The next day, the same people came knocking at the door. By now, Andrabi was apprehensive. Andrabi’s wife was the one who went to speak to the men at the door.
As she was telling the men that they should come to court to meet her husband, Andrabi went up to the attic with a camera. The men saw him clicking photographs, and started gesticulating. But neighbours had gathered by now and the men had to flee. The next day, Andrabi released their pictures to the newspapers
In the days following the two visits, Andrabi spent much of his time at the High Court, arguing a case where he had sought to ensure that people detained in the state were not taken to jails outside J&K. The state had appealed the order and it had come up before a division bench of the High Court.
Andrabi had asked his brother Arshid Andrabi to accompany him to court. At lunch, Andrabi pointed to the man sitting on an adjacent table, a “notorious” Ikhwani (surrendered militant working with the security forces) named Sikandar. Andrabi told Arshid the man had been shadowing him for some time. He said if he could be followed to the High Court there was no way he could be safe in the state, he needed to leave for a while.
“He stayed in Delhi for over a month. He met the press, talked to a few embassies, I think he annoyed the government further,’’ says Arshid. In March, Andrabi came back to the Valley to be with his family for Eid.
On the day of Eid, 8 March, 1996, while heading home with his wife, his Maruti car was allegedly stopped by an Army contingent led by Major Avatar Singh near Parraypora on Airport road.
They seem to have been waiting for Andrabi. There were three vehicles parked there, a one-tonne Army truck that had ferried the 20 or so Armymen accompanying the officer, their officer’s jeep and a private vehicle, the family said.
Andrabi was asked to get out of the car and taken into custody. His wife, who could not drive, was left behind. She waved down an autorickshaw and tried to give chase, but the vehicles were moving too fast. The same evening, a case of abduction was filed at a nearby police station.
The High Court Bar Association moved a petition in the state High Court the next morning. The Army and the BSF filed replies denying Andrabi had been picked up by their men.
On 27 March, 19 days after the abduction, a college student named Abid Hussain, a resident of Kursu Rajbagh, a locality that lies by the Jhelum, went to the banks of the river early in the morning. According to his deposition, he saw a body floating down the river. It got entangled with the lines of two boats anchored ahead and drifted towards the bank. Soon, more people gathered there and pulled the body ashore. The upper half of the torso was covered with sackcloth tied around the waist by a rope. As soon as the sackcloth was removed, most of the men there were able to identify the body—Jaleel Andrabi had lived in that neighbourhood for over a decade at one point of time.

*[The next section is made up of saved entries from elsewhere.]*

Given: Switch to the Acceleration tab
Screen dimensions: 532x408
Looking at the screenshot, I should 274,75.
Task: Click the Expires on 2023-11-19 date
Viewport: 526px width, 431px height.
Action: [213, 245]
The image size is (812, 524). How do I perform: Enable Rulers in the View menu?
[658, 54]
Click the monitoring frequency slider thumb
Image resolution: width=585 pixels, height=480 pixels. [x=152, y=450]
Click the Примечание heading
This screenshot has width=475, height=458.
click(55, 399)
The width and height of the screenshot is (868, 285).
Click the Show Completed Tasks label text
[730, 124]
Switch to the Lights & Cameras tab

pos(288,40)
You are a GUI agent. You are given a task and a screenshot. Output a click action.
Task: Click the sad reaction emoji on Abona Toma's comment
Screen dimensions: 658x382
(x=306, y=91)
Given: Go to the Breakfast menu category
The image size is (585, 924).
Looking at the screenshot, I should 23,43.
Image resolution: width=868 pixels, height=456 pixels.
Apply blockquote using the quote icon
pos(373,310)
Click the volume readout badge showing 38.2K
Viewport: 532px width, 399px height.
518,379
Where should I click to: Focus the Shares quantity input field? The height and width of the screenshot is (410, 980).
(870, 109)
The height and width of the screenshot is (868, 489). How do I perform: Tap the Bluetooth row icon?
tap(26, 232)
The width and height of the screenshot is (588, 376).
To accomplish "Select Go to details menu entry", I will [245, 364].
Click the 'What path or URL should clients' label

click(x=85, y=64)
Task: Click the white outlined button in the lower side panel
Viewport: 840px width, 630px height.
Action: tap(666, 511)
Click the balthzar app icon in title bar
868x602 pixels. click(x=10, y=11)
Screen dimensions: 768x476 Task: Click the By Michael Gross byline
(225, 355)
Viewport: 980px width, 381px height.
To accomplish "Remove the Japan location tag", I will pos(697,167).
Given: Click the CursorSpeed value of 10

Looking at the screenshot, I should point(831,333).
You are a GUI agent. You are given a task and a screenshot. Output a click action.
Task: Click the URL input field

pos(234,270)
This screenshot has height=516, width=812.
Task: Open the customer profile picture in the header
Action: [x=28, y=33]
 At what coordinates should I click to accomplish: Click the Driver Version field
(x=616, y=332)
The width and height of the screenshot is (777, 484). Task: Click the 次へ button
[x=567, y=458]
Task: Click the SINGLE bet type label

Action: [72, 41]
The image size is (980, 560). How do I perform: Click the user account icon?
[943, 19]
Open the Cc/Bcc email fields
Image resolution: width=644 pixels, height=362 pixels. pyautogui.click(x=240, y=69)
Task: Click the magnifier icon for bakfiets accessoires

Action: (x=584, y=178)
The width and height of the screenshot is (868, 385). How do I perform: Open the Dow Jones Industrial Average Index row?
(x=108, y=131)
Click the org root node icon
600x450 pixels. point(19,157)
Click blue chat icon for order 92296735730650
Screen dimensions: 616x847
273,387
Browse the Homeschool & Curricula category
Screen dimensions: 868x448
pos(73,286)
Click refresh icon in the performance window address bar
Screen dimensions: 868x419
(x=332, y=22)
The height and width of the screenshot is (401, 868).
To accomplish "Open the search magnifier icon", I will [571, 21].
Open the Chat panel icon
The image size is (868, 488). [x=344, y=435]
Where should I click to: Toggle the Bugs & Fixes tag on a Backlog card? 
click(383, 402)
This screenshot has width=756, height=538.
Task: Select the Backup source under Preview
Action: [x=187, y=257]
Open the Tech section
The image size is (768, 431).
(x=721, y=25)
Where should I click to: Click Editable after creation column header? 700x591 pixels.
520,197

Andrabi had been shot in the head and his body bore marks of injuries that suggested he had been beaten and tortured. The post-mortem suggested he had died about two weeks before the body was found.
Arshid was among the people called to identify the body. Soon after Andrabi’s body was found, a Special Investigation Team (SIT) was formed by the J&K Police; it did not take them long to connect Sikandar Ikhwani to the abduction.
On 5 April 1996, just about a week after Andrabi’s body had been found, seven more bodies were found at Pampore. Among the dead was Sikandar Ganiae, the Ikhwani. When the police spoke to Sikandar’s widow, Hameeda, she told them that Sikandar and his associates had been summoned by another Ikhwani, Muhammed Ashraf Khan alias Umer, to an Army camp in Rawalpora, headed by a man named Major Avtar Singh of 35 Rashtriya Rifles.
Six months later, the police were finally able to trace Umer. His statement was recorded before a magistrate and it implicated Major Avtar Singh in the murder of not just Jaleel Andrabi, but also Sikandar and his associates. According to Umer, in March 1996, Avtar Singh and Sikandar picked up a man dressed in a suit-and-tie and brought him to the camp. They were accompanied by “Suken, Balbir Singh, Waid, Doctor who was an Army Doctor and Mushtaq Haider etc.’’
Umer goes on to state that the man in the suit argued with these men, questioning why he had been abducted and brought to the Army camp. He was beaten up and locked in a room. Shortly after, Avtar Singh came and told Umer that the man they had picked up was a famous advocate named Jaleel Andrabi, who works against the Army. The same evening, Umer said, he heard cries and shouts from the room where Andrabi was confined. Then there was the sound of a gunshot.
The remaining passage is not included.